One such stock that you may want to consider dropping is Safe Bulkers, Inc. (SB), which has witnessed a significant price decline in the past four weeks, and it has seen negative earnings estimate revisions for the current quarter and the current year. A Zacks Rank #4 (Sell) further confirms weakness in SB.
A key reason for this move has been the negative trend in earnings estimate revisions. For the full year, we have seen 1 estimate moving down in the past 30 days, compared with no upward revision. This trend has caused the consensus estimate to trend lower, going from 40 cents a share a month ago to its current level of 26 cents.
Also, for the current quarter, Safe Bulkers has seen 1 downward estimate revision versus no revision in the opposite direction, dragging the consensus estimate down to 3 cents a share from 6 cents over the past 30 days.
The stock also has seen some pretty dismal trading lately, as the share price has dropped 15% in the past month.
So it may not be a good decision to keep this stock in your portfolio anymore, at least if you don’t have a long time horizon to wait.

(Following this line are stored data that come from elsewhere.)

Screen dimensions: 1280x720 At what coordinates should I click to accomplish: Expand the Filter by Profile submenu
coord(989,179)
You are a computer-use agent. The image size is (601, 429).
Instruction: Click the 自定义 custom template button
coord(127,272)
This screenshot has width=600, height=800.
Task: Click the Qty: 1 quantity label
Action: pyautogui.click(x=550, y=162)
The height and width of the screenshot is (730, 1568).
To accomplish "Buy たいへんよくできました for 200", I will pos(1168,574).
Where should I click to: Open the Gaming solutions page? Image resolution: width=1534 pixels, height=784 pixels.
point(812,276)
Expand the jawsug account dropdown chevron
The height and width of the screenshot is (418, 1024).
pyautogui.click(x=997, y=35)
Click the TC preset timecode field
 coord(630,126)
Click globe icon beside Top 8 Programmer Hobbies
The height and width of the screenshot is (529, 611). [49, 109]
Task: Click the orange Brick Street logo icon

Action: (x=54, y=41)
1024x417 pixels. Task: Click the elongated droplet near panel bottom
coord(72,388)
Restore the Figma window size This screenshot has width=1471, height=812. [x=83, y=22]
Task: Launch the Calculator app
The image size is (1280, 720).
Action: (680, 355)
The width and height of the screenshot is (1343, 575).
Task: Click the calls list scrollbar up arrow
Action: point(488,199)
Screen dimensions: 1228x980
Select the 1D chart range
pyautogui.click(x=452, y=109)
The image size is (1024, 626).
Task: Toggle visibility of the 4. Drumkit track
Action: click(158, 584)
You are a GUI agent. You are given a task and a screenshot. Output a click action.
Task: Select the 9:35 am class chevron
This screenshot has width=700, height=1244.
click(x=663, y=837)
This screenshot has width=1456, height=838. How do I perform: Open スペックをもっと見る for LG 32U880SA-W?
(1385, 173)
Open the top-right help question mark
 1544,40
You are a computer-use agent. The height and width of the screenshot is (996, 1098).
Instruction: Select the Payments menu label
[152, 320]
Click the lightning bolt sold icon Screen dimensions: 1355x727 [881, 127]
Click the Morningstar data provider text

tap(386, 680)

If you are still interested in the Transport-Shipping sector, you may instead consider some better-ranked stocks including Ship Finance International Limited (SFL), GasLog Partners LP (GLOP) and KNOT Offshore Partners LP (KNOP). While Ship Finance International holds a Zacks Rank #1 (Strong Buy), GasLog Partners and KNOT Offshore Partners hold a Zacks Rank #2 (Buy) and may be better selections at this time.